Provided you have good enough nutrients in the substrate, then it becomes a matter of choice. I use Argos play sand which is cheap, readily available from Argos Extra and easily cleaned before putting in the tank.

Think about what bottom dwellers you want, and what they would prefer. My Corys and shrimp wouldn`t be seen sifting through anything else.
 
what about the sand... is gravel a better choice in general?

Provided you have good enough nutrients in the substrate, then it becomes a matter of choice. I use Argos play sand which is cheap, readily available from Argos Extra and easily cleaned before putting in the tank.

Think about what bottom dwellers you want, and what they would prefer. My Corys and shrimp wouldn`t be seen sifting through anything else.


well i've still got a couple of buckets of silver sand from the old set up... which i'd like to use. but i've read about issues with high nutrient levels and sand substrates becoming anoxic in the long term.
 
I have used sand and laterite in my tanks for going on 4 years now, and have never had any problems. It depends on what kind you get. Some tend to compact and don't allow water to pass through. I use pool filter sand since it is dirt cheap, and doesn't seem to compact at all... it stays quite loose - a fish swimming just above it will move it around.

The only problems I find with it is that since it is light enough to be sucked up in a syphon, you can't do a full clean, and The laterite tends to work its self up to top if you jostle the sand around too much.

Other than that, I love it.

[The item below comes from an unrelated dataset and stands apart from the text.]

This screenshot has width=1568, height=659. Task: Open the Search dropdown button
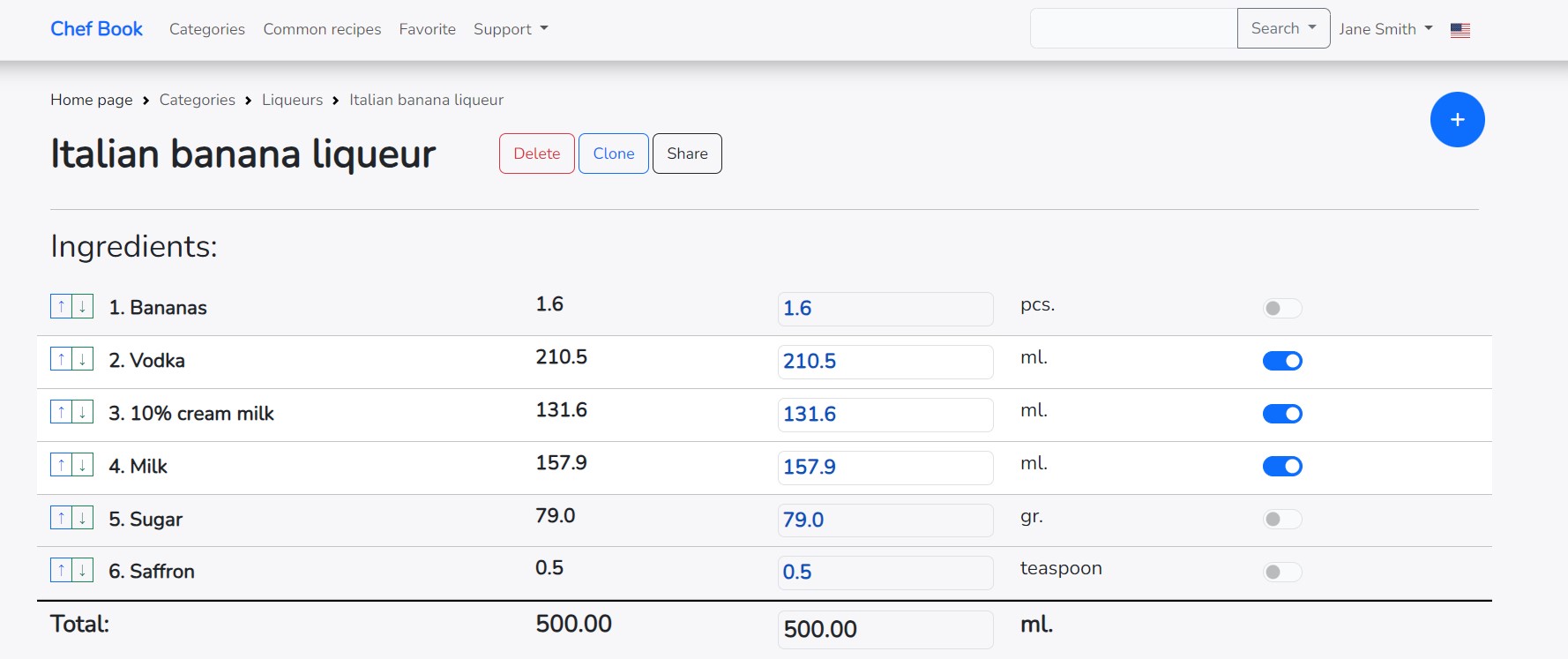point(1282,28)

If I had the money, however, I would switch to a all in one substrate like Flourite or Eco-complete.
 
well i've still got a couple of buckets of silver sand from the old set up... which i'd like to use. but i've read about issues with high nutrient levels and sand substrates becoming anoxic in the long term.

Did you have problems with anaerobic spots on your old set up?

If you are considering a heater cable, then I assumed you are looking at a planted set up. Provided you have enough plants sending out roots throughout the sand, anaerobic spots shouldn`t be a problem.
 
well i've still got a couple of buckets of silver sand from the old set up... which i'd like to use. but i've read about issues with high nutrient levels and sand substrates becoming anoxic in the long term.

Did you have problems with anaerobic spots on your old set up?

If you are considering a heater cable, then I assumed you are looking at a planted set up. Provided you have enough plants sending out roots throughout the sand, anaerobic spots shouldn`t be a problem.



no probs... but the bed was shallow and i hoovered it all the way to the bottom

cool... i'll stick with the sand then

thanks

:good:
 
I have used sand and laterite in my tanks for going on 4 years now, and have never had any problems. It depends on what kind you get. Some tend to compact and don't allow water to pass through. I use pool filter sand since it is dirt cheap, and doesn't seem to compact at all... it stays quite loose - a fish swimming just above it will move it around.

The only problems I find with it is that since it is light enough to be sucked up in a syphon, you can't do a full clean, and The laterite tends to work its self up to top if you jostle the sand around too much.

Other than that, I love it. If I had the money, however, I would switch to a all in one substrate like Flourite or Eco-complete.


I sort of feel like the maount of nutrients in a complete substrate might be less than adding your own though?